Sin el conocimiento del Ojo, es imposible una buena experiencia del ka, uno de los nueve elementos constitutivos de la personalidad humana. Todo lo que vive tiene su «genio», tiene su ka; éste es a la vez dinamismo del hombre pensante, potencia sexual y sustancia viviente contenida en los alimentos. El ka engloba la vida y la muerte; «sirve a tu ka a lo largo de tu existencia —recomienda Ptahhotep—; no derroches el tiempo destinado a las necesidades del corazón».

Podríamos estudiar en detalle cada una de las posibilidades humanas, y cada vez habría que reconocer la omnipotencia del Ojo, sin el cual el universo se mantiene cerrado.

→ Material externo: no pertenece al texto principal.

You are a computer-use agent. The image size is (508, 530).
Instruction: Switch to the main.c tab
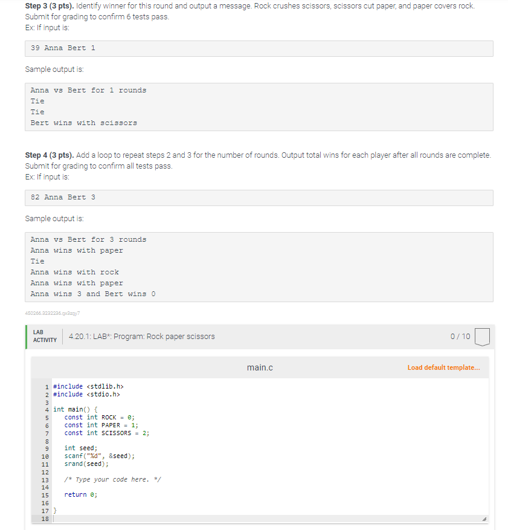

En el capítulo 115 del Libro de los muertos, el peregrino declara:

Pasé el día de ayer entre los grandes.

Me presenté entre aquellos seres

que pueden ver el Ojo único.

Abrid la factura de las tinieblas,

yo soy uno de los vuestros.

Un hombre de estas características consigue contemplar el Ojo único porque ha «reconstituido» su unidad interior. «He ceñido el ojo divino bajo el sicómoro divino —afirma—, mientras los justos descansaban. Yo soy el de los ojos verdes». El color verde, que suele atribuirse a Osiris, está estrechamente ligado al tema de la renovación permanente, que se pone claramente de manifiesto en los ciclos naturales.

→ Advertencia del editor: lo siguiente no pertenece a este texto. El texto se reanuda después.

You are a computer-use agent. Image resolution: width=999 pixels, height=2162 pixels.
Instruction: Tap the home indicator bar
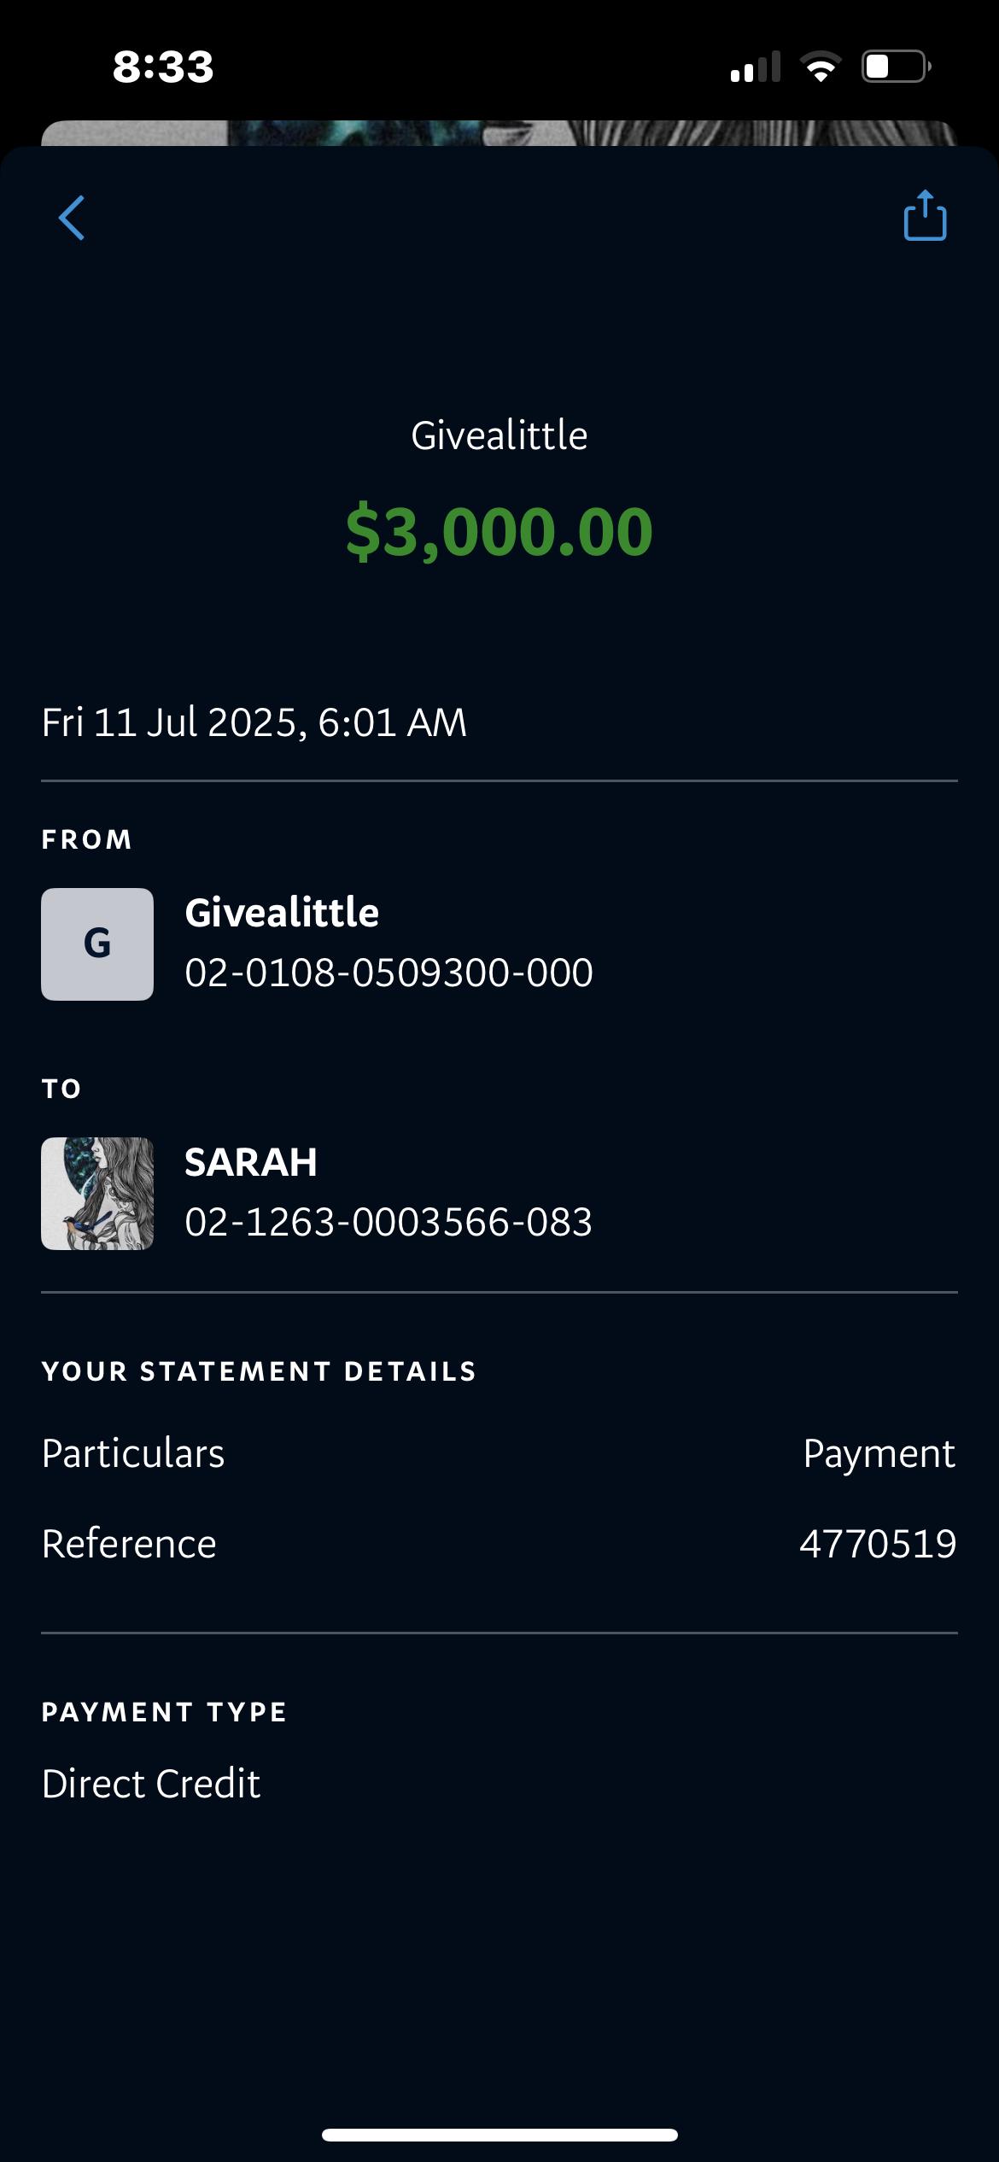tap(500, 2135)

La búsqueda del Ojo sagrado, algunos de cuyos significados hemos intentado esbozar, es la gran aventura espiritual de Egipto. Cuando se ve coronada por el éxito, los textos nos ofrecen comentarios de rica simbología, donde la profundidad de las ideas es inseparable de la belleza formal. Merece la pena que citemos algunos extractos:

Que yo camine sobre las aguas celestiales,

que rinda honores al brillo del sol,

como luz de mi Ojo […]

Yo soy el gran Dios,

advenido a la existencia de mí mismo,

compongo mis nombres.

Ayer me pertenece,

conozco mañana,

soy el Fénix.

No hay impureza en mí,

conozco el camino,

me dirijo hacia la isla de los justos,

alcanzo el país de luz.

Yo reconstruyo el Ojo,

veo la luz […]

Soy uno de esos espíritus

que habitan la luz,

que el propio Atum creó,

que llegaron a la existencia

de la raíz de su Ojo.

Soy una de esas serpientes

que creó el Ojo del señor único.

Yo creo el Verbo,

yo resido en mi Ojo.

(Ldm, caps. 64, 17, 78).

Estas palabras superan sin dificultades el obstáculo del tiempo y del espacio, pues son fruto de un conocimiento auténtico de las leyes vitales que eternamente presiden la evolución espiritual de los hombres.